About this exercise:
Taking only the lines of the data below from the line with "Task: Click the" to the line with "Given: Focus the", ends included, write them out exactly and without pictures.

Material provided:
____

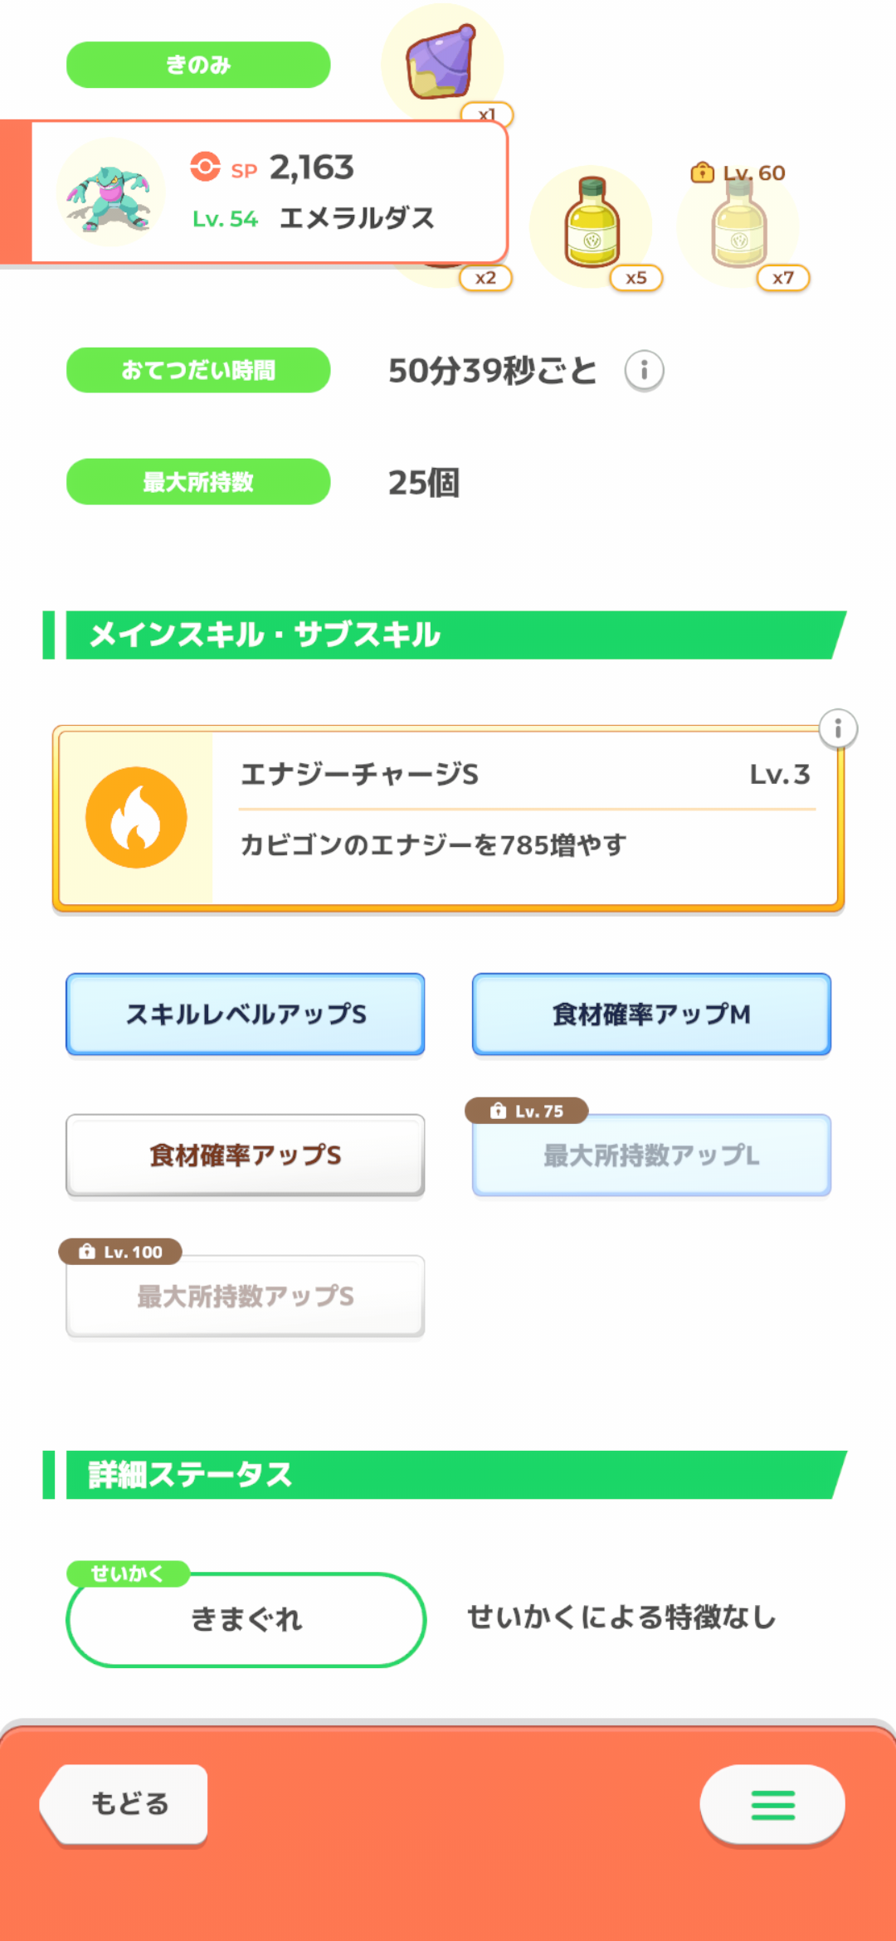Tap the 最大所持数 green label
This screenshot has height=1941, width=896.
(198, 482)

____

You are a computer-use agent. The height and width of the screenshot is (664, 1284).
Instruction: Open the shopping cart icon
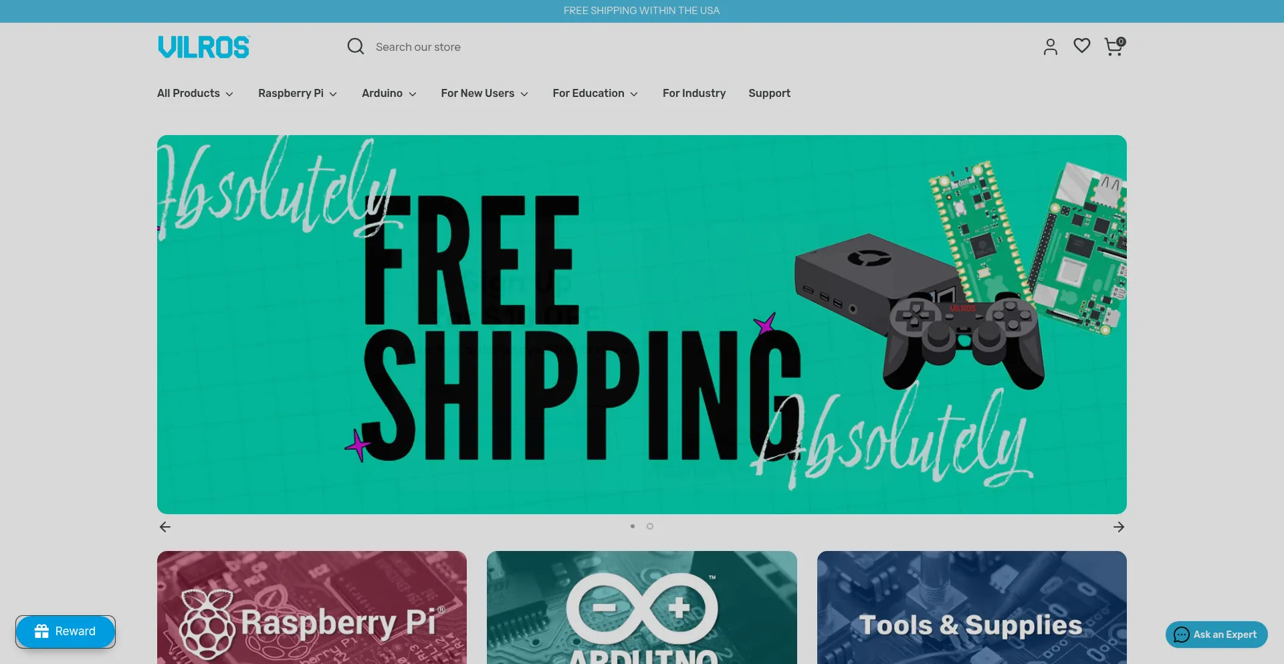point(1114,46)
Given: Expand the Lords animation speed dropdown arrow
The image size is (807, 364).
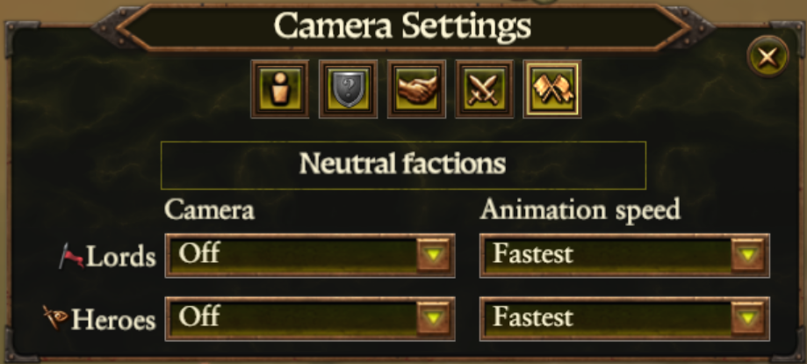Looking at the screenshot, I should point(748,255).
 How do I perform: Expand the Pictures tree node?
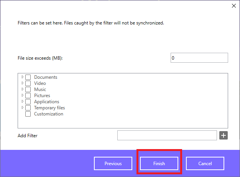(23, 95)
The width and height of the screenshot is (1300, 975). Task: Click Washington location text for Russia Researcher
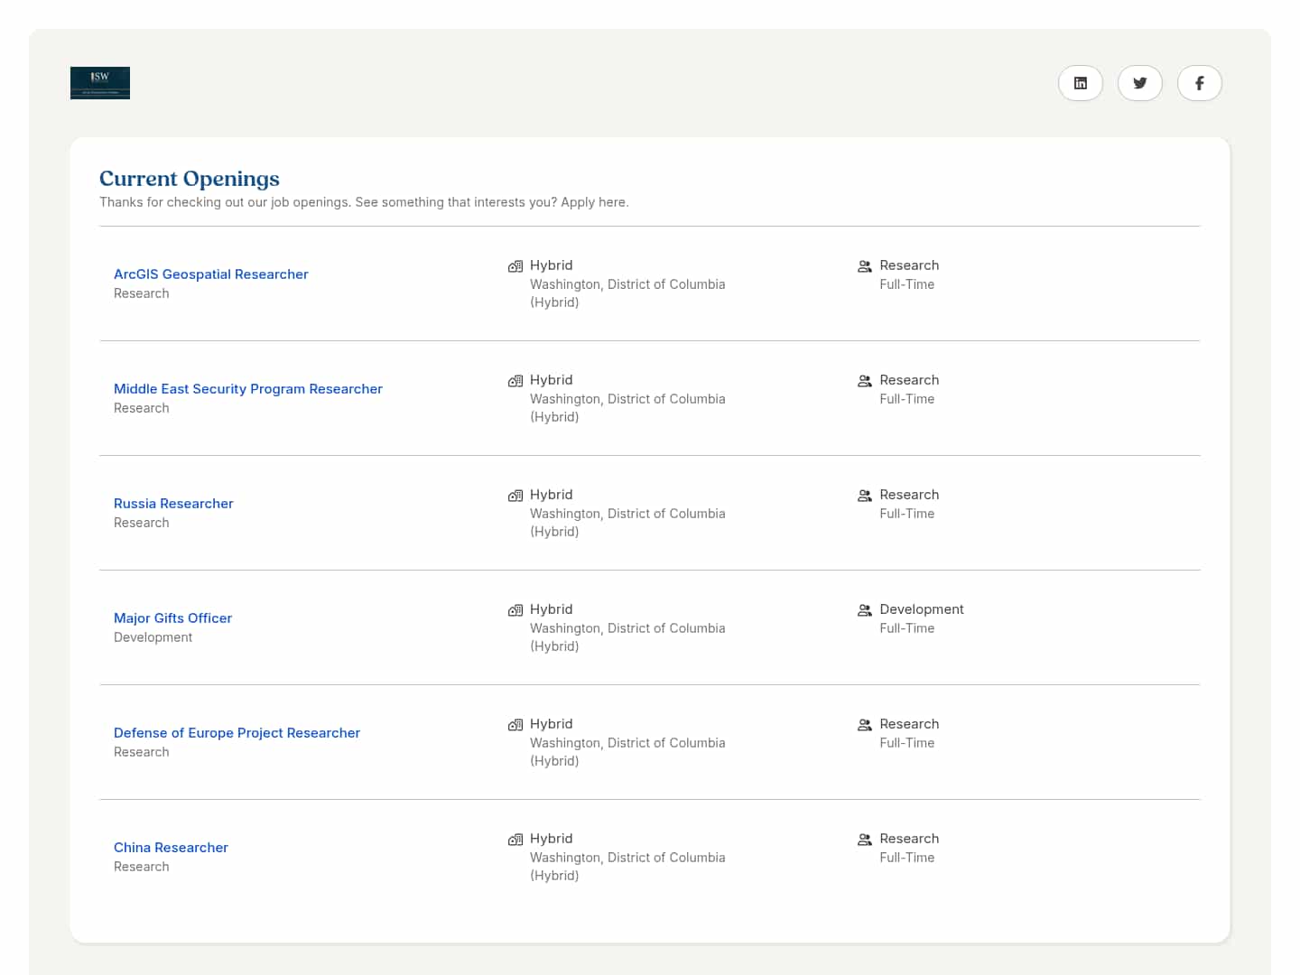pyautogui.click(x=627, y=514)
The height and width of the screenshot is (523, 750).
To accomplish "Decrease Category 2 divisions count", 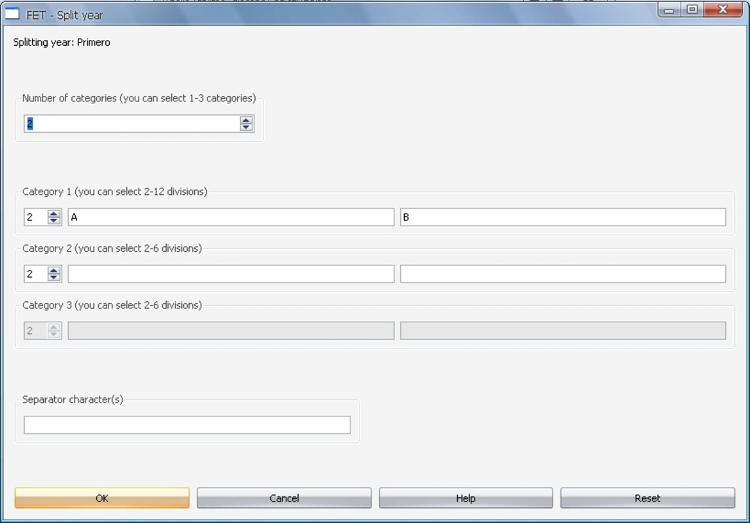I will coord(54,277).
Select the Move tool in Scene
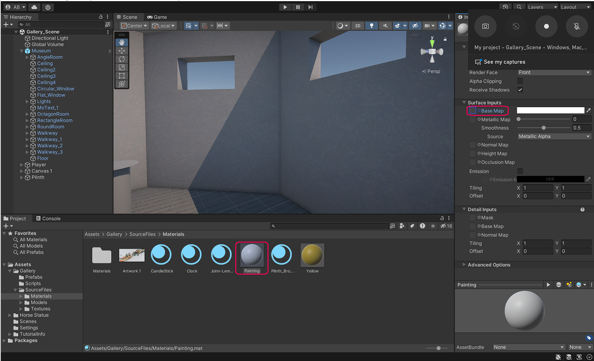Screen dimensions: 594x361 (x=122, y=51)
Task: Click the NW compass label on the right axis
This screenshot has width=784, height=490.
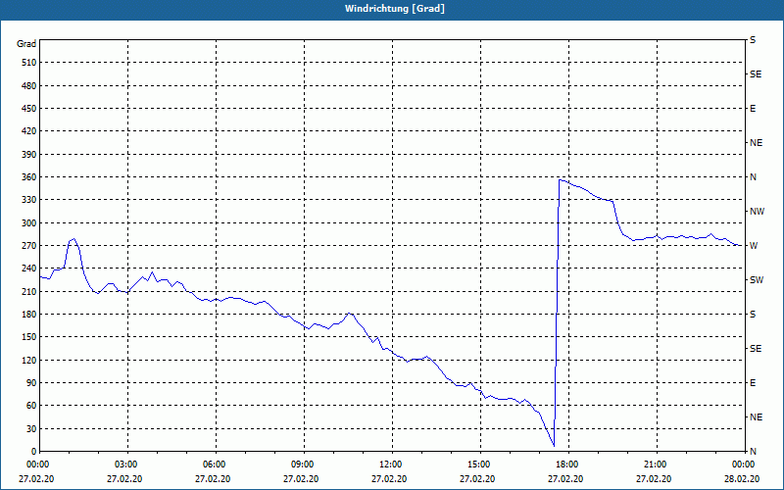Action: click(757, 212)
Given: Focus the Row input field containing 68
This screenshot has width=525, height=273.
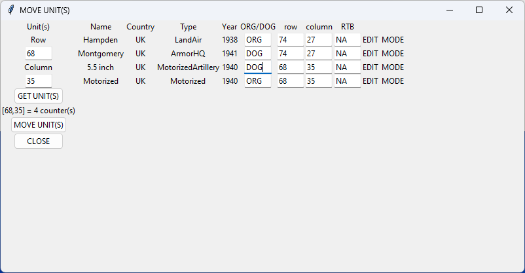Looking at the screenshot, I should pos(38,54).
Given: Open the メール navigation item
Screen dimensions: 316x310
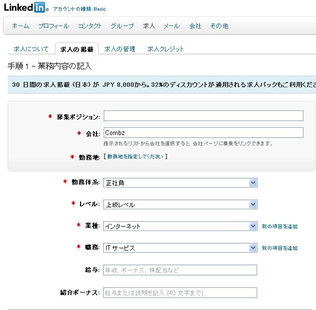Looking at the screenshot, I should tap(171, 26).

____

Result of the exercise:
Task: Click the NW compass label on the right axis
This screenshot has width=784, height=490.
Action: click(757, 212)
Given: Focus the Row input field containing 68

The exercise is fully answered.